Rats? She looked around the basement.
He studied the beads of blood on the ball of his thumb, then sucked them.
She shivered. “Where did it come from?”
“Hibernating over there.” He nodded toward the hot water heater. “Got a bit irritated at being disturbed. Can’t say I blame it. How do you feel when you get yanked out of deep
sleep?”
“So far I’ve never bitten anyone.” She eyed him closely, expecting him to drop dead. A great big black snake had been down here since last fall? And the kids hadn’t seen it? They were all over this place. One of them could have been bitten.
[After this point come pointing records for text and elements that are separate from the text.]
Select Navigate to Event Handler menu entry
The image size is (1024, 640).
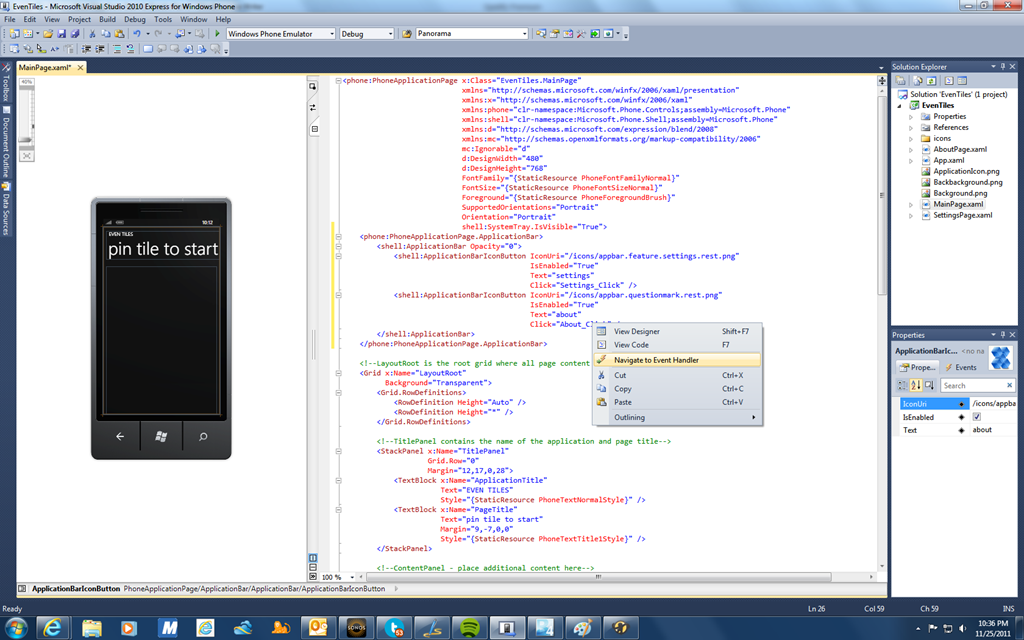(x=656, y=360)
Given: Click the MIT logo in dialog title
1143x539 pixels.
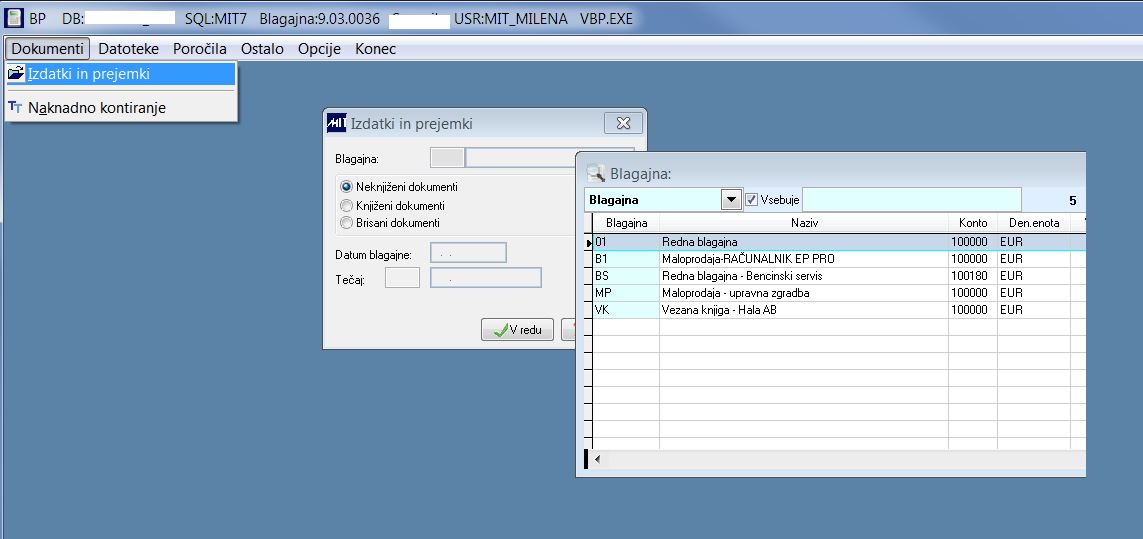Looking at the screenshot, I should (x=337, y=123).
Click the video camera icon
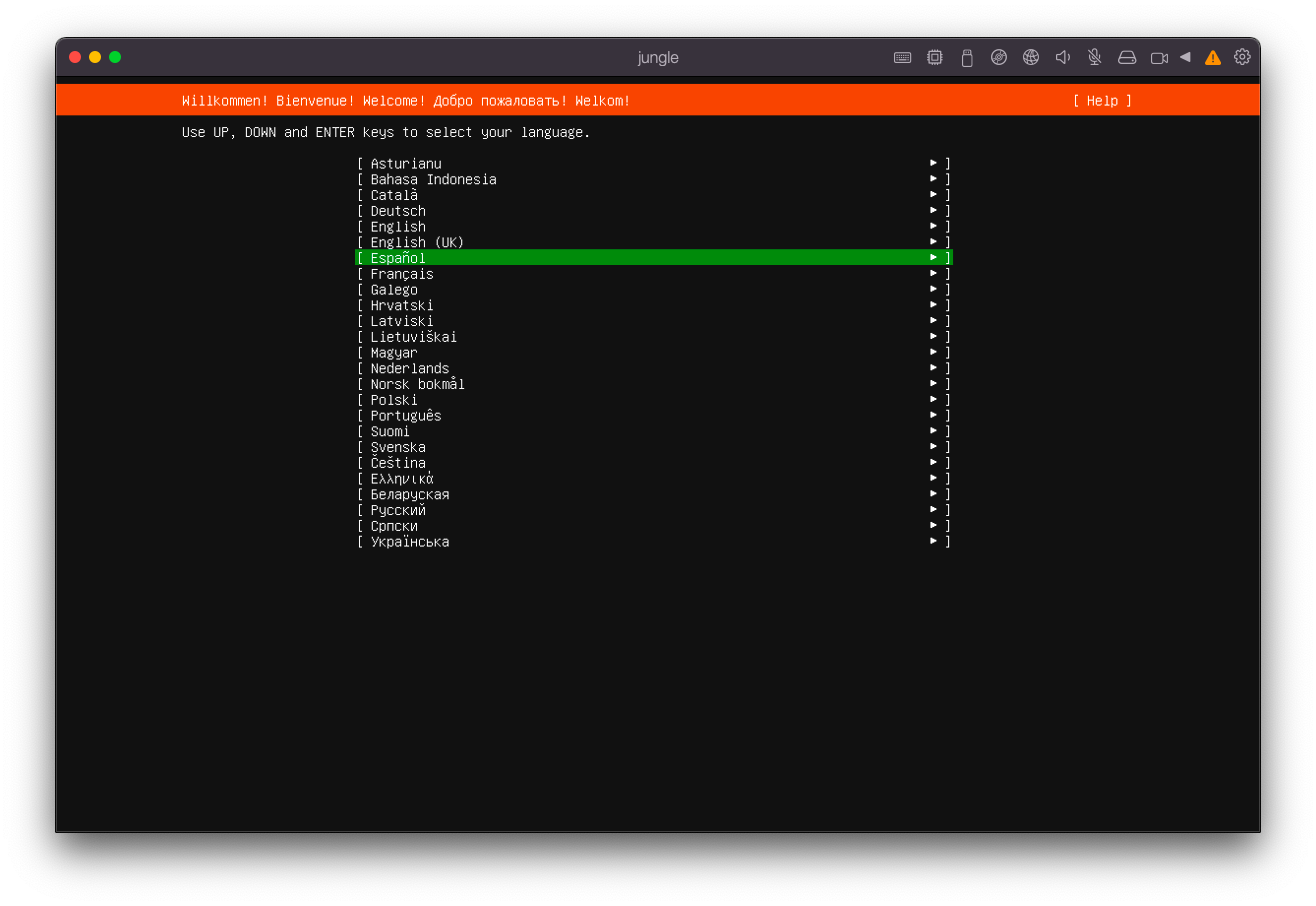Viewport: 1316px width, 906px height. 1159,57
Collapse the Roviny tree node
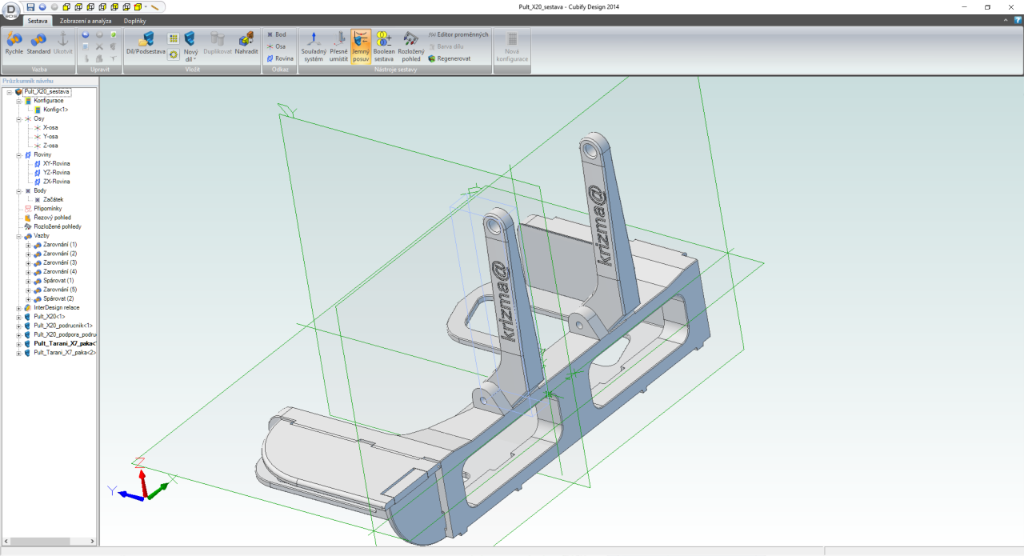 coord(20,155)
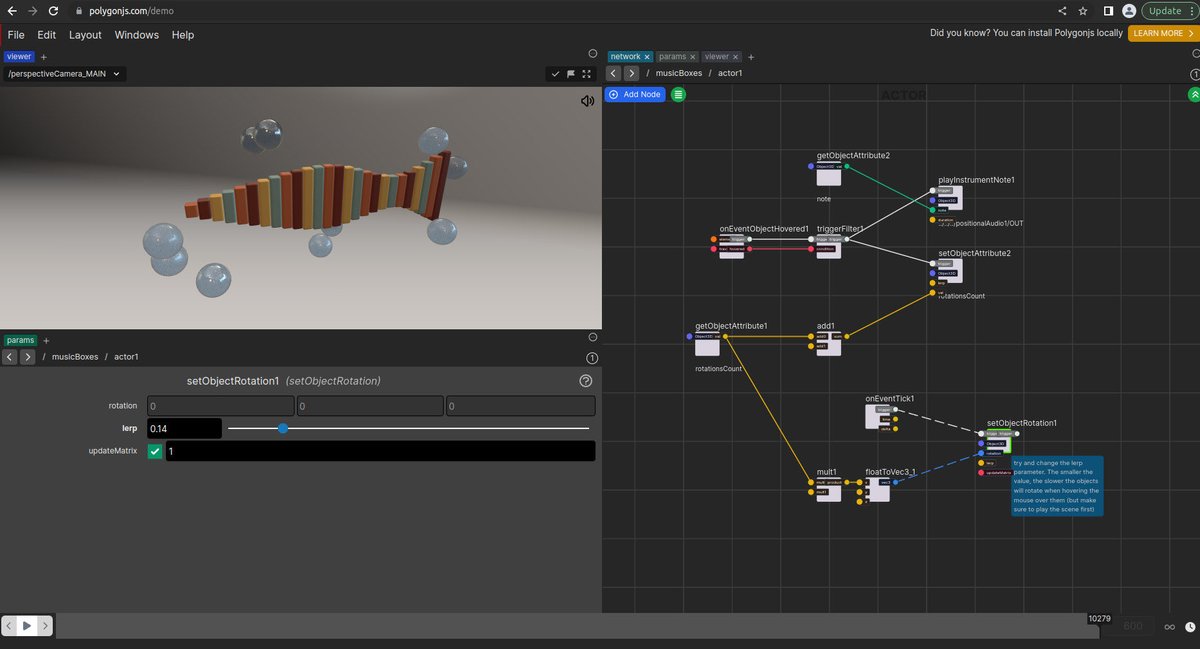The width and height of the screenshot is (1200, 649).
Task: Click the Add Node button
Action: pyautogui.click(x=635, y=94)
She’d never seen that hamper before, either. Could he have brought in the snake inside the hamper? Why, for God’s sake, would he do a thing like that? Just because she hadn’t seen the hamper didn’t mean it hadn’t been here. With the jumble of junk down here, half the slithery creatures of Bambi’s forest could be here and she wouldn’t notice. Rats? Maybe it was time to clean this place out.
“I could use a rope,” he said calmly. “If I get up it’ll get loose.”
“Rope. Right. Rope.” She peered around blankly.
“On the wall over there.” He nodded toward the wall behind her.
Coils of rope of different sizes hung on pegs driven into a board on the wall. He knew more about this basement than she did. She snatched one coil and brought it to him.
“You might hold the lid while I tie it down.”
“Yes. Right.” She didn’t like being that close to him, but to her surprise he didn’t smell of fire and brimstone, or even sweat and dirt. He didn’t smell of anything more horrifying than soap.
He trussed the hamper up like a package about to be mailed.
“What are you going to do with it?” she asked
“I’ll take care of it.”
“Right.” She had a vision of him eating it as a midnight snack. How had he found it? Had he been clambering through junk? Looking for what? Hidden treasure?
He finished up a knot and plopped the hamper at the foot of the steps, then went to kneel in front of the furnace. Paying some kind of homage to the furnace god? The roar of all that expensive fuel was fierce. He leaned in, did something, then backed away and sat on his heels.
She heard a click and, much to her relief, the roar dwindled. “Will it go back on when it’s supposed to?” She had visions of going through the whole process again.
He gave her that scary smile that didn’t reach his eyes. “Yes, ma’am.”
Go then. Go go. He replaced the panels, packed up his tools, and picked up the white hamper using the rope as a handle. She stood way back and let him climb the stairs. In the kitchen, she opened the door, watched him cross the small porch, go down the five steps, cross the driveway, get into the van, and back out. From a living room window, she watched him drive away. When she was sure he wasn’t going to come creeping back, she called Ettie and said she’d be right over to pick up the kids.